By Serena Solomon | January 24, 2013 8:08am

LOWER EAST SIDE — His canvas is a computer screen and his paintbrush is a mouse.

Digital painter James Drosnes will be holding his first solo exhibition, the Krause Gallery, on Orchard Street, showcasing iconic photojournalism images that have been digitally reworked to mimic the style of impressionist art works.

Through "Iconograffiti," which opens Thursday, Drosnes hopes the recast works will jar his audience into reconnecting with the context of famous images, such as a lone protester staring down tanks in Tiananmen Square in 1989, or the fall of the Berlin Wall.

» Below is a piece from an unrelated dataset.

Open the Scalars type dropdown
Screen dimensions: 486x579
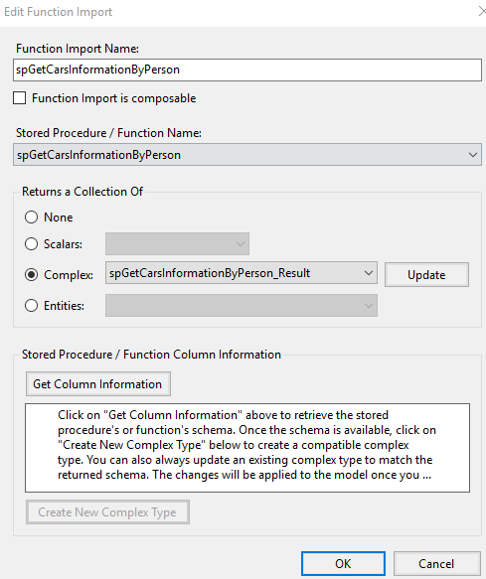click(177, 243)
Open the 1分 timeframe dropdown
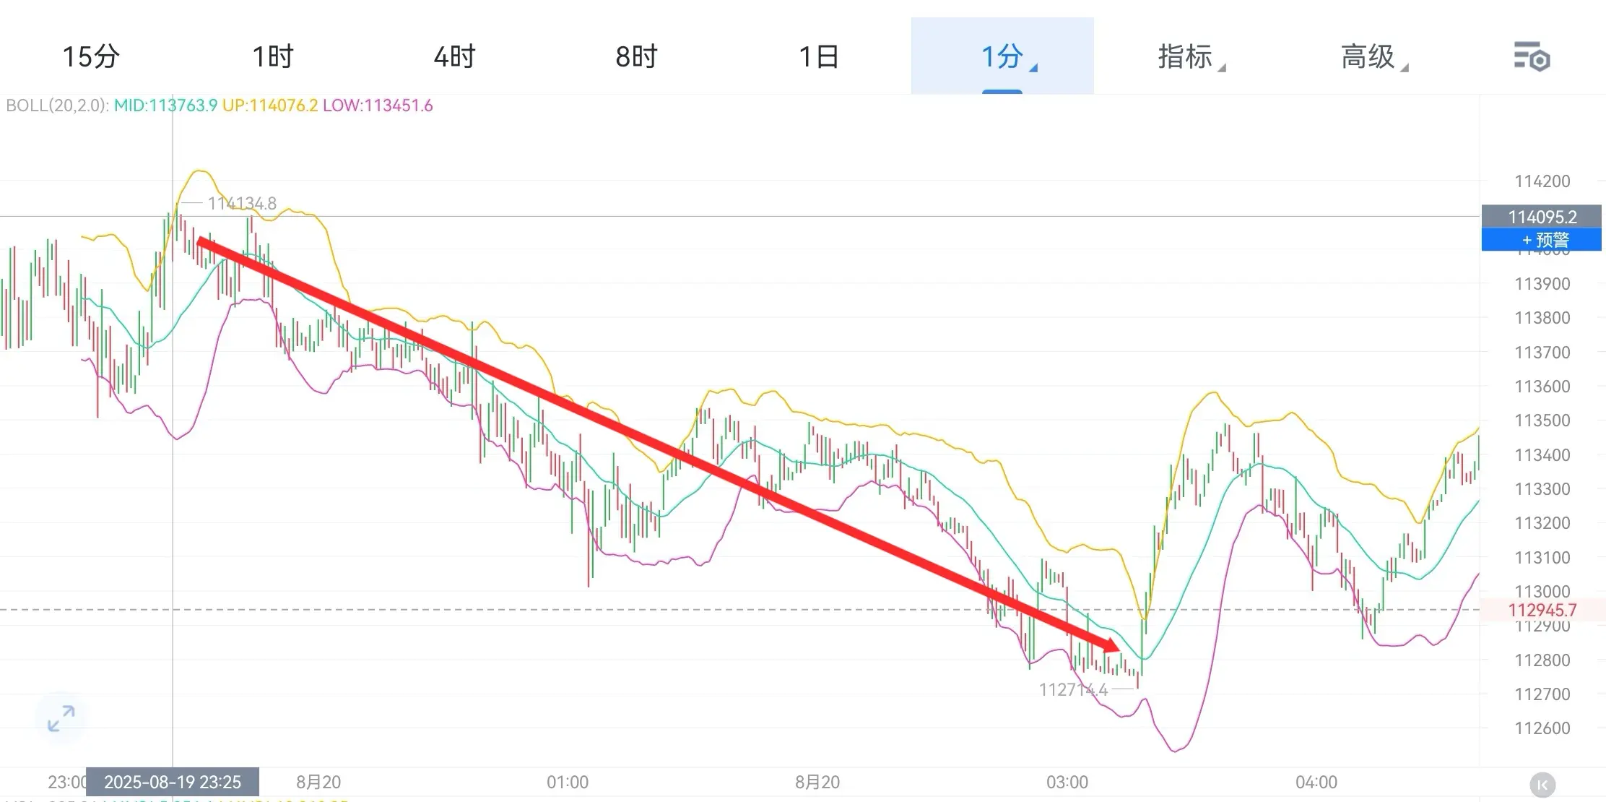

"My intent is to keep enough of the image, but to present it in a way that shocks you out of that trance-like state of seeing that image over and over again," said Drosnes, 46, an Upper West Side native who now lives in Westchester. "Once you see it differently it hopefully reminds you about the world around the picture not the pictures itself."

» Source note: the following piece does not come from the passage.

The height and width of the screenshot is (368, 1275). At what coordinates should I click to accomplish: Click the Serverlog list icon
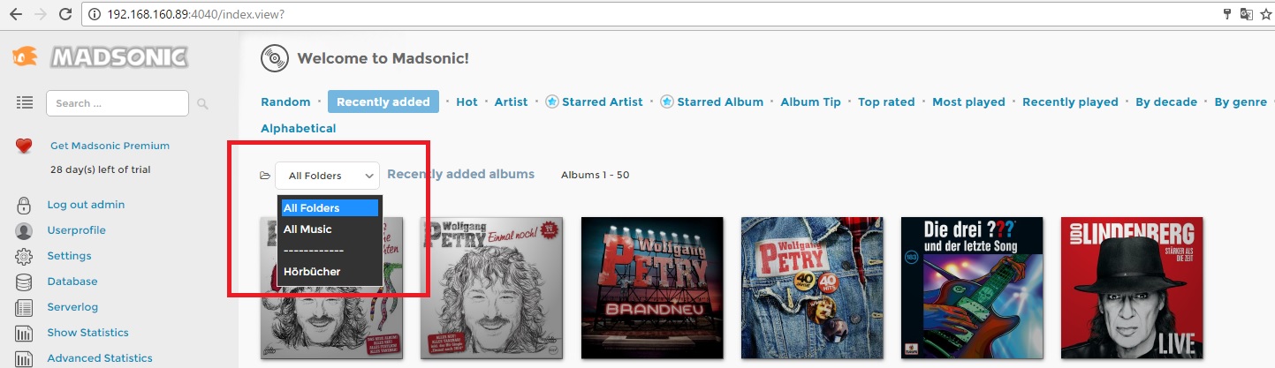(x=24, y=308)
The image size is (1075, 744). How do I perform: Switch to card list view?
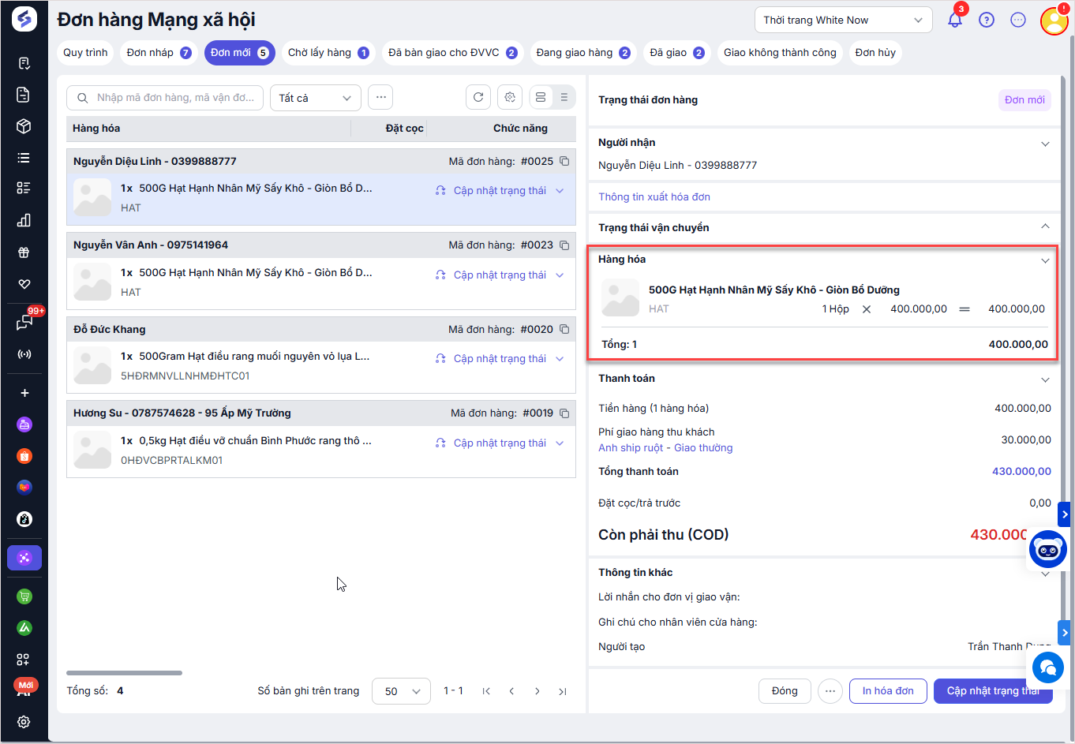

Drosnes uses the graphic design program Photoshop to add his style to the images with tiny strokes of colors from the brush function in the program. The bright color and Monet-style of the paint work seems contrary to the famous images that the art works are built upon.

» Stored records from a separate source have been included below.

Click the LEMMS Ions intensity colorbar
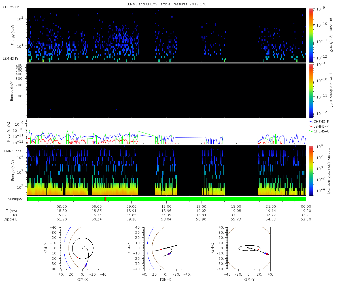Screen dimensions: 340x283 [x=311, y=170]
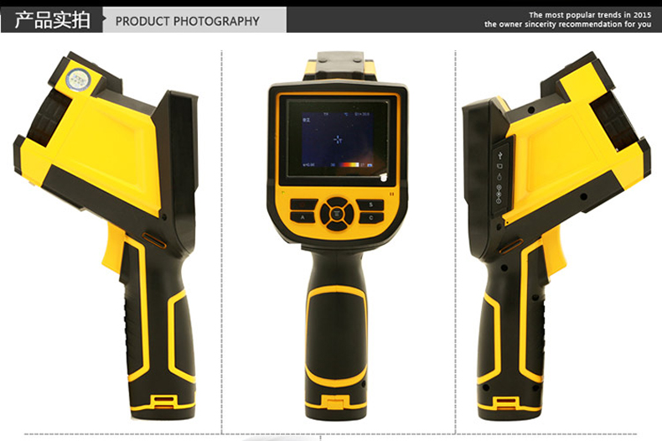662x441 pixels.
Task: Click the SD card icon on side panel
Action: point(499,166)
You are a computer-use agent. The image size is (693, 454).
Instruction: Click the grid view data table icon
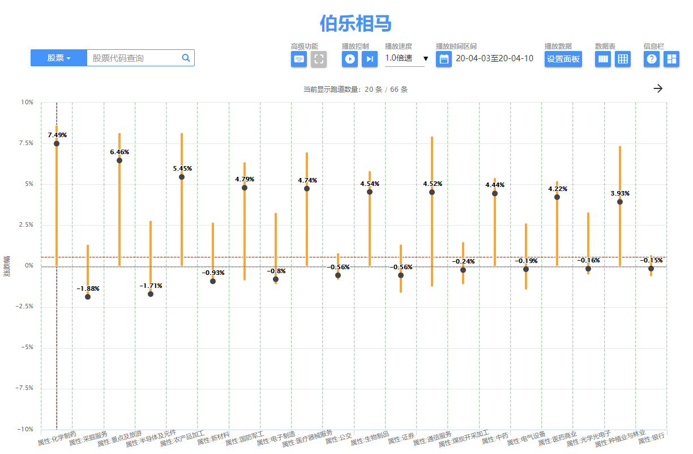click(x=623, y=59)
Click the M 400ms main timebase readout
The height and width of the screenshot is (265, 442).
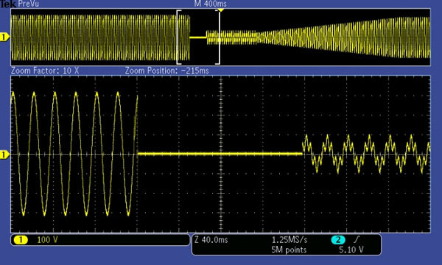coord(210,4)
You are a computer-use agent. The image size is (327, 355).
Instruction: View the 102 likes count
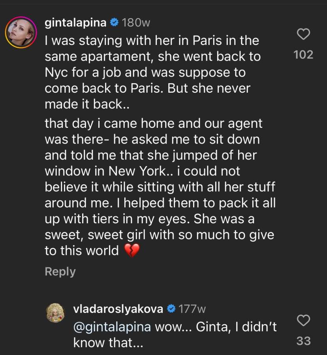(x=303, y=55)
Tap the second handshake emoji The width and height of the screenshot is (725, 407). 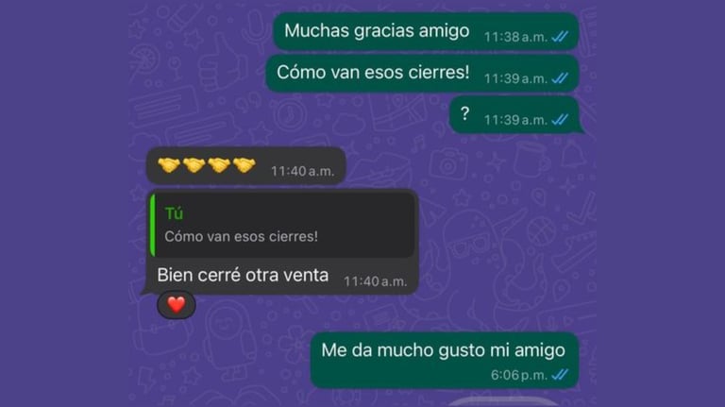[x=194, y=165]
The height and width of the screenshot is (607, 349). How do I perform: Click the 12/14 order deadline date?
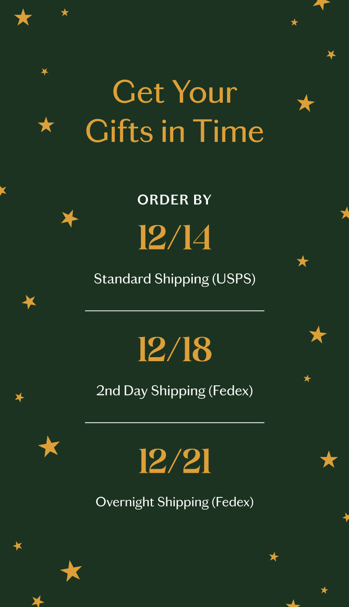(175, 238)
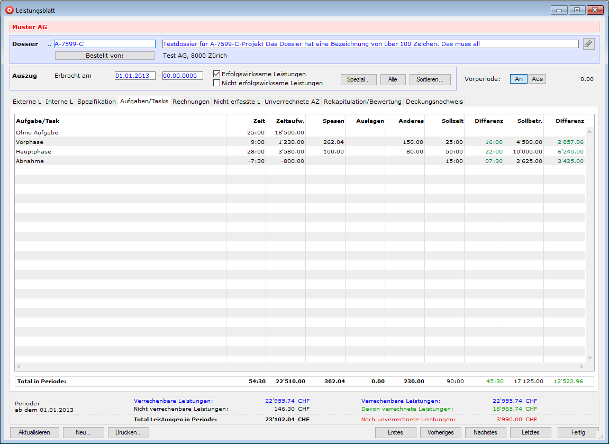Click the paperclip attachment icon
Image resolution: width=609 pixels, height=444 pixels.
[x=588, y=44]
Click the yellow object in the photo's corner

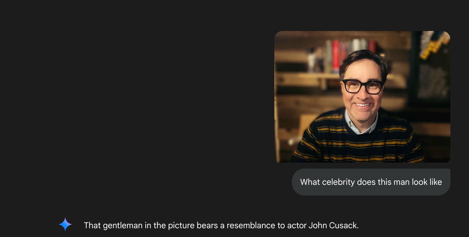click(x=434, y=45)
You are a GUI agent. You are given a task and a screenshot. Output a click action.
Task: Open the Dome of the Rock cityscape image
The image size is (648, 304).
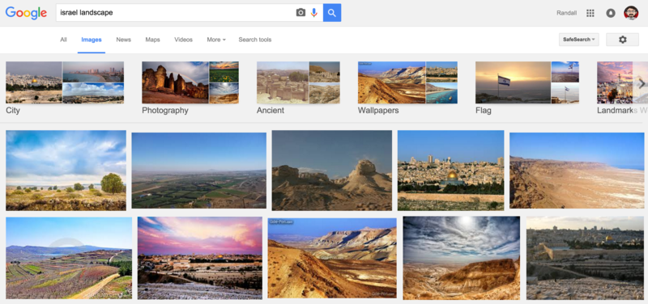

"Any photograph that is taken, over time [it] starts to become your memory and the actual event that took place becomes replaced by the photograph in your memory," he said. “Sometimes the actual event itself becomes forgotten."

For example, Drosnes said his own memory of details surrounding the 1989 image of the lone protester during the Tiananmen Square protest were fuzzy until he began doing research for his project.

"I had forgotten the whole context of the image," he said of the standoff between protesters and the army, which ended in protesters' deaths.

In choosing bright and happy colors from his Photoshop palette, Drosnes said he aims to draw a contrast to the often tragic event in the image.

For the 1963 confronting image of a Vietnamese monk who set himself ablaze in protest against Buddhist persecution, the flames and smoke are in shades of bright pink.

"I pick colors that were completely inappropriate for the event," Drosnes said.

Iconograffiti runs from : Jan. 24 to Feb. 17, 2013 at the Krause Gallery at 149 Orchard St.